"Design titan" Zeev Aram dies aged 89
Furniture and interior designer Zeev Aram, who promoted numerous modernist and emerging designers at London's Aram Store, has passed away at the age of 89.
Aram died in his home on 18 March. He was known for creating furniture pieces including the glass Altra Table, famously immortalised in a David Hockney painting, as well as being a patron to many emerging and under-appreciated designers.
Through his self-titled showroom, Aram Store, which opened on the King's Road in the 60s, he introduced great modernists including Marcel Breuer, Le Corbusier and Charlotte Periand to the British public for the first time.
He was also responsible for bringing global attention to the work of architect and designer Eileen Gray after meeting her in her early 90s and securing the rights to her designs.
His annual self-financed graduate show at the Aram Gallery for Experimental and New Design provided a platform for some of London's most promising young design talent including Thomas Heatherwick and Jasper Morrison.
"Zeev was not only a legend to many designers like me but he also became a friend over the years and he'll be very missed," Heatherwick told Dezeen.
"Apart from being the most wonderfully warm and enthusiastic person, Zeev was a design titan not just for his eye and his vision but for his endurance too," Morrison added.
"His generous spirit was unstoppable and invincible and remains a great example of a life well-lived."
Aram is survived by his wife Elizabeth, his children Daniel, Debby and Karen and ten grandchildren. His daughter Ruth Aram, who previously directed Aram alongside her father and brother, died of a brain tumour in 2017.
Before Aram the UK was a "modern furniture desert"
Aram was born in the Romanian city of Cluj in 1931. As the second world war erupted, the Jewish family fled to Palestine in 1940 to escape the conflict and growing antisemitism.
Aram followed his soon-to-be wife Elizabeth Bunzl to London in 1957, where he studied furniture and interior design at the Central School of Art and Design, now Central Saint Martins. After graduating in 1960, he went on to work for the architecture practices of Ernö Goldfinger, Basil Spence and Andrew Renton.
Within three years he set up his own studio, Zeev Aram & Associates. At the time, Aram remembered, the UK was a "modern furniture desert" save for the odd piece of Eames.
In 1964 Aram set up his Aram Store on the King's Road in Chelsea, presenting work from designers such as Breuer, A&PG Castiglioni and Archizoom to the UK market for the first time.
The road was at the centre of a cultural revolution in the Swinging Sixties, with Mary Quant inventing the mini skirt a couple of blocks over and Terence Conran opening the first Habitat store only a few months later.
----------------
_Actions to take:_
A: List every year that the Zeev Aram obituary gives as a four-digit number, in the order they appear.
B: Write out the Zeev Aram obituary between "Aram was born" and "and Andrew Renton.", inclusive, switching "Cluj" to "Bucharest".
The records that follow come from a separate source and are unrelated to the Zeev Aram obituary.

_Records provided:_
----------------
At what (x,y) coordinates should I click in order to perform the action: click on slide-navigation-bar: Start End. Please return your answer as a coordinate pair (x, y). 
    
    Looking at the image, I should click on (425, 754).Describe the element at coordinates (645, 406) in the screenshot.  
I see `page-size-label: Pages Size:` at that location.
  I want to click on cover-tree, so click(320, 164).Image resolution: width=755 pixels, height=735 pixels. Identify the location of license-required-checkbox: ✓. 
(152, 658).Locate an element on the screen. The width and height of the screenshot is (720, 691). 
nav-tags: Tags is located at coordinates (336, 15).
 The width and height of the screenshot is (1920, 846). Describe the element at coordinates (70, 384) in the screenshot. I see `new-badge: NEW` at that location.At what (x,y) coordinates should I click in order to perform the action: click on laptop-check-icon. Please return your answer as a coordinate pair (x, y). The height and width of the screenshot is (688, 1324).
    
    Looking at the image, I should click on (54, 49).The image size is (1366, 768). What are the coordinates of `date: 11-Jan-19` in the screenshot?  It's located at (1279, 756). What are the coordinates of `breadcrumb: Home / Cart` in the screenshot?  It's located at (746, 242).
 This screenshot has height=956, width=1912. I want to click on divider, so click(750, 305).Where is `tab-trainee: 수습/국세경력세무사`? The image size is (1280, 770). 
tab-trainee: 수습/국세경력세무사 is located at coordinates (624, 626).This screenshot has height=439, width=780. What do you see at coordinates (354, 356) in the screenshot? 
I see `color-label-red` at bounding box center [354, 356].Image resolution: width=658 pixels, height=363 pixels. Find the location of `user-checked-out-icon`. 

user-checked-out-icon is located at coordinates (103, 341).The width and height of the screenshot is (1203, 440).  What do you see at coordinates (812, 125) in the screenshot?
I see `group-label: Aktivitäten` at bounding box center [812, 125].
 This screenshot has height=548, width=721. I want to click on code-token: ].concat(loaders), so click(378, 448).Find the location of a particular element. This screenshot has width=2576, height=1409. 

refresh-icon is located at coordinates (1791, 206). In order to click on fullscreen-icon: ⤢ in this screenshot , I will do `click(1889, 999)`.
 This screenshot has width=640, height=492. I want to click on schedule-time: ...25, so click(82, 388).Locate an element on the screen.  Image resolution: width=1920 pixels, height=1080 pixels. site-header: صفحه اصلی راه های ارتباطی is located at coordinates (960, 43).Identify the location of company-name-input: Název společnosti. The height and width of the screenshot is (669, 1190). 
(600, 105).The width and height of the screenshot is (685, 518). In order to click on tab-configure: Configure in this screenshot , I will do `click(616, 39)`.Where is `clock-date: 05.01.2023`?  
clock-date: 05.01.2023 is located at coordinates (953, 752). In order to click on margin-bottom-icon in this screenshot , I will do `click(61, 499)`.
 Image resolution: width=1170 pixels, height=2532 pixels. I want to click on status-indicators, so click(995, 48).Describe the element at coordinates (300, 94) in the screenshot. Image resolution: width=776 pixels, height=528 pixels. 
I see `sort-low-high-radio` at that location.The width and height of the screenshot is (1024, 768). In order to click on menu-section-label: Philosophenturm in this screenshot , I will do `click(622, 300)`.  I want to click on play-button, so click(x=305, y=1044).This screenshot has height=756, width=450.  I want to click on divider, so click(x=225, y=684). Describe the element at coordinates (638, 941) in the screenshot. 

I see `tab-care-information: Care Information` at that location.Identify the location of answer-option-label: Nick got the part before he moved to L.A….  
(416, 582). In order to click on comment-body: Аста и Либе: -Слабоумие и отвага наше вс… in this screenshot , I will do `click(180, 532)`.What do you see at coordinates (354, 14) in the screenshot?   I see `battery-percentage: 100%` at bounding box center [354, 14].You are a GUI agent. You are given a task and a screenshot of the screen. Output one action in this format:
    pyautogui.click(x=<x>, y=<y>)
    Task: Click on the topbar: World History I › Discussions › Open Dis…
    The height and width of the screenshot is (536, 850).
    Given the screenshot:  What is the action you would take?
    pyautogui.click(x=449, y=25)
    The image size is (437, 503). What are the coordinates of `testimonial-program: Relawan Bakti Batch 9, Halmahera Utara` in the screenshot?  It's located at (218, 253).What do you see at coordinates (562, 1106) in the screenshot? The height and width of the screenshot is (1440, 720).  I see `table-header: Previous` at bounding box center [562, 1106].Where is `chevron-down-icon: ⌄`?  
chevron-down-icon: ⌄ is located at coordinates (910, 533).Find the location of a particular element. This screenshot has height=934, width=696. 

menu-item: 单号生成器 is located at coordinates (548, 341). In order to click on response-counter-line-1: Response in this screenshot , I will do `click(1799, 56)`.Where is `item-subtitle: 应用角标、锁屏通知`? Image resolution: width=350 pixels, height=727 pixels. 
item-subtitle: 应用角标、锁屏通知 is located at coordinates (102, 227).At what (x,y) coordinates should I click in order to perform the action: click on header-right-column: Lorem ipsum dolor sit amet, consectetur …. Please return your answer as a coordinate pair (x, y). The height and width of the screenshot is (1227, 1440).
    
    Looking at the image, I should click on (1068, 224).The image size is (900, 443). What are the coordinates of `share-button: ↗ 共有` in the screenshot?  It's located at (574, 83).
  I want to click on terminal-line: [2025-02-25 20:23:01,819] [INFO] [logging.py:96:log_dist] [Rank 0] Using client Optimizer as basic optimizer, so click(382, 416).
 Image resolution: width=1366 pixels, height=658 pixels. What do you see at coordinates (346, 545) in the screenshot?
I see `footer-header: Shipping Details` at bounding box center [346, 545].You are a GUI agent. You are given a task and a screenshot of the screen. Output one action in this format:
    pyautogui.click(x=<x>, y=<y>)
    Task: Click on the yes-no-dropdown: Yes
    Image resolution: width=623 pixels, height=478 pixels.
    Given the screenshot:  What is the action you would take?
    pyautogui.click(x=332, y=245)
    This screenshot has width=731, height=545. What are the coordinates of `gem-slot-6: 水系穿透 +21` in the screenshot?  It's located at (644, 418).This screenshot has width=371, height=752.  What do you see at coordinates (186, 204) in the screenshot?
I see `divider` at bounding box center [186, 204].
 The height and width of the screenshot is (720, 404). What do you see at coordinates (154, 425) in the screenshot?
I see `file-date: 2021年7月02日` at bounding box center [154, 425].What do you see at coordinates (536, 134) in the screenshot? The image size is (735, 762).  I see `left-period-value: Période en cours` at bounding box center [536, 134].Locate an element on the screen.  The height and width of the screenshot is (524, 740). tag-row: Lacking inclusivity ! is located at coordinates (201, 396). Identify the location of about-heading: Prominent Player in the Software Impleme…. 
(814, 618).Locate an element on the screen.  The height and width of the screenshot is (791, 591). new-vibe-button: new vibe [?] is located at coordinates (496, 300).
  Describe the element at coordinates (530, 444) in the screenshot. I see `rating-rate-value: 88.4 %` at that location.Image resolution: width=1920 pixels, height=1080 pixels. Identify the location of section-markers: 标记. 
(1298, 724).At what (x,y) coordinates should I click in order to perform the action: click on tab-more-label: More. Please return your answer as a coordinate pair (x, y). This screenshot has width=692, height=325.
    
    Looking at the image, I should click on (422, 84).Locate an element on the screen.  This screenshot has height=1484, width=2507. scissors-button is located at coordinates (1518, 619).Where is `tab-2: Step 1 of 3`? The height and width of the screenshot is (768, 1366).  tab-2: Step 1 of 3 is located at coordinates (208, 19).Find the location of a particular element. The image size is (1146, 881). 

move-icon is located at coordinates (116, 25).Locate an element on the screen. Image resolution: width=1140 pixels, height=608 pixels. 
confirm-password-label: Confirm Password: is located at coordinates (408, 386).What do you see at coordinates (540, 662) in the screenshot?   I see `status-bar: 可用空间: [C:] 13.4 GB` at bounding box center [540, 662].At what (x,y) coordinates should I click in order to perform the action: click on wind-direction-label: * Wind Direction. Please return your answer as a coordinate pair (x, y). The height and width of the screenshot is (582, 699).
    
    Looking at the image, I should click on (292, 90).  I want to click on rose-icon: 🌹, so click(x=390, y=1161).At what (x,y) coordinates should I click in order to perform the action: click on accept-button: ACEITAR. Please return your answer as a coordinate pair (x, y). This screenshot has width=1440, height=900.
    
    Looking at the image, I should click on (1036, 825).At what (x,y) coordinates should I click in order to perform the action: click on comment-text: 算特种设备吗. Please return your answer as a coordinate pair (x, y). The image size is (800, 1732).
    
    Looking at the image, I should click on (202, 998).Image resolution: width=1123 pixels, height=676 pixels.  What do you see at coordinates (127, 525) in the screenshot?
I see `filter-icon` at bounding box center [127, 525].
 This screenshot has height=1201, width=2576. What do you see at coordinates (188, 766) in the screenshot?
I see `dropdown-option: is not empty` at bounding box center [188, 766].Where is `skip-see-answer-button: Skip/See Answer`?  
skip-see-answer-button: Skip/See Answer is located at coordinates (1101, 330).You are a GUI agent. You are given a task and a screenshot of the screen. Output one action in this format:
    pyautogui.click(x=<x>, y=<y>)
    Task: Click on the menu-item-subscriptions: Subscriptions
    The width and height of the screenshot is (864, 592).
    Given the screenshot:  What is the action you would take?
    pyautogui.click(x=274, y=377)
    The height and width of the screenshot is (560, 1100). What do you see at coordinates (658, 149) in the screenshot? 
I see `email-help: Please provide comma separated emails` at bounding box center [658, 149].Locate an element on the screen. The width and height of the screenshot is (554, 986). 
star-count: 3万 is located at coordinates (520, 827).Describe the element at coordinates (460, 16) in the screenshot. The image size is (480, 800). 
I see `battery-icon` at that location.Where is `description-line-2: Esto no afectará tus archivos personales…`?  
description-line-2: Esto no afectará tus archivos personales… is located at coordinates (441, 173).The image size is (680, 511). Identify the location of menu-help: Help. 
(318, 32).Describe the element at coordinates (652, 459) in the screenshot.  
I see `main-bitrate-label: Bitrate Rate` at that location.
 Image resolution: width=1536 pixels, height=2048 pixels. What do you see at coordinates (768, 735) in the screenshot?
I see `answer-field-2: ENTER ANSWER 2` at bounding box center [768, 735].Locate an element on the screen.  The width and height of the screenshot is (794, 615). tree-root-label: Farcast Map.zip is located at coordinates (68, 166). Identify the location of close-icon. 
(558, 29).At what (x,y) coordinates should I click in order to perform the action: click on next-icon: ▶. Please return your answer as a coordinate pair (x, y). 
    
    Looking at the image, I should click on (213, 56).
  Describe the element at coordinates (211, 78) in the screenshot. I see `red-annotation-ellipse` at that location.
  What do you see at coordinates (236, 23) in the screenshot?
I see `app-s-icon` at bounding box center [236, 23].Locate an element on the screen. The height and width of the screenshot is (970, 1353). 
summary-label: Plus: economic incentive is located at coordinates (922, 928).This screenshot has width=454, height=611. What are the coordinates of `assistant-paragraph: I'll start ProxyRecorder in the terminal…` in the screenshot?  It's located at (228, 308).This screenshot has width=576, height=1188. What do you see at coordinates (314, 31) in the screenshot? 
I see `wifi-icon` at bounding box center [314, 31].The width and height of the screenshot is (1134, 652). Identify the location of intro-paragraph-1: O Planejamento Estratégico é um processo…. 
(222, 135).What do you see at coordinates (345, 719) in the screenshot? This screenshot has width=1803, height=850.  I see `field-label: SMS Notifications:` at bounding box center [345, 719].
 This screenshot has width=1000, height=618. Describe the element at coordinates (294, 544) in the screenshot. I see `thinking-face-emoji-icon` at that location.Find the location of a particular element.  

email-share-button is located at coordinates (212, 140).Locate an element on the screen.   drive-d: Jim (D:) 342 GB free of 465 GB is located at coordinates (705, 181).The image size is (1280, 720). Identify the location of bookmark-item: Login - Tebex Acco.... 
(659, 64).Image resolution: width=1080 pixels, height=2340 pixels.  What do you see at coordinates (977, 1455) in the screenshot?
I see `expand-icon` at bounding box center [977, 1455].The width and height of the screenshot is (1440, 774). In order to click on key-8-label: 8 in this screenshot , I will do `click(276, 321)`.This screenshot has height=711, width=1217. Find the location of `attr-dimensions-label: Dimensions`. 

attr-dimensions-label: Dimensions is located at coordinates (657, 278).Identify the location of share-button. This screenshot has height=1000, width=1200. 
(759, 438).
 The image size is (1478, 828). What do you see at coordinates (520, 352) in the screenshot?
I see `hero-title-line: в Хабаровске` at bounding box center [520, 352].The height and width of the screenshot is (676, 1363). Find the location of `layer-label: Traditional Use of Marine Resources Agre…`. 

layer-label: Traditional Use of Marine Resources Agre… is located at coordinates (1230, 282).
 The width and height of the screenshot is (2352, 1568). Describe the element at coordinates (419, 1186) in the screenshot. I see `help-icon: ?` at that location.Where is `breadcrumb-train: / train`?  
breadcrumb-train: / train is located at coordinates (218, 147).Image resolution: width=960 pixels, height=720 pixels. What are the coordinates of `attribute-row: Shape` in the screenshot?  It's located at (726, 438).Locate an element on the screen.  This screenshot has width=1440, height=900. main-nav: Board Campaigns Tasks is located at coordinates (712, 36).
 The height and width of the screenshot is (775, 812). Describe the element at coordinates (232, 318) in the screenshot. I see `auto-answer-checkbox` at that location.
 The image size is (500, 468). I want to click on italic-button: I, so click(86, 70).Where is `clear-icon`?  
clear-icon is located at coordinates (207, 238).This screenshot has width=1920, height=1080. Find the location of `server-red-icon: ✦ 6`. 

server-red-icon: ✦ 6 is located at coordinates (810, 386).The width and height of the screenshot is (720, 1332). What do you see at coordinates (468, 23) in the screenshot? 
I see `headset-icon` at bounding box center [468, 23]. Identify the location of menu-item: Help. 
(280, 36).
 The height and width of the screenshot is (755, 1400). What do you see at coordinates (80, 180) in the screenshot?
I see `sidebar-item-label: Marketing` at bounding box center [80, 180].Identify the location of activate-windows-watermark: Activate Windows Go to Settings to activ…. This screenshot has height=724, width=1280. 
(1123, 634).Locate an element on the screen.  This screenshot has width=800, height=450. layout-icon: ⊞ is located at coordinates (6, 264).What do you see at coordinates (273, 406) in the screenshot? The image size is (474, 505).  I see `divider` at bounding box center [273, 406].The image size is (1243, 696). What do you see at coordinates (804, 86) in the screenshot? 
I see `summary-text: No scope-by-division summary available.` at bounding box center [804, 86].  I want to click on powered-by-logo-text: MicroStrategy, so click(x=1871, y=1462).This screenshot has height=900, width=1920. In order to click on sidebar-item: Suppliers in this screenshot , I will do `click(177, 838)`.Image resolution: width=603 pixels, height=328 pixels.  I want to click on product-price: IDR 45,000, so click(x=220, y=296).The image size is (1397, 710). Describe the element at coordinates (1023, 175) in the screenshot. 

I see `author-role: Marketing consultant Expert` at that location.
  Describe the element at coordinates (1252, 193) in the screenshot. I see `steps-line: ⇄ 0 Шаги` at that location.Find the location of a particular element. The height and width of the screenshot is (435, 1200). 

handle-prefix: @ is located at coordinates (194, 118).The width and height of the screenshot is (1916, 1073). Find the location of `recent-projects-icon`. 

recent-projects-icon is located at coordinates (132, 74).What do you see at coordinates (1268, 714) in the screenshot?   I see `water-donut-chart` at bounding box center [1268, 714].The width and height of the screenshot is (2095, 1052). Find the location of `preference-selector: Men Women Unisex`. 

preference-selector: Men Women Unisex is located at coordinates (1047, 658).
----------------
_Task answers:_
A: 2017, 1931, 1940, 1957, 1960, 1964

B:
Aram was born in the Romanian city of Bucharest in 1931. As the second world war erupted, the Jewish family fled to Palestine in 1940 to escape the conflict and growing antisemitism.
Aram followed his soon-to-be wife Elizabeth Bunzl to London in 1957, where he studied furniture and interior design at the Central School of Art and Design, now Central Saint Martins. After graduating in 1960, he went on to work for the architecture practices of Ernö Goldfinger, Basil Spence and Andrew Renton.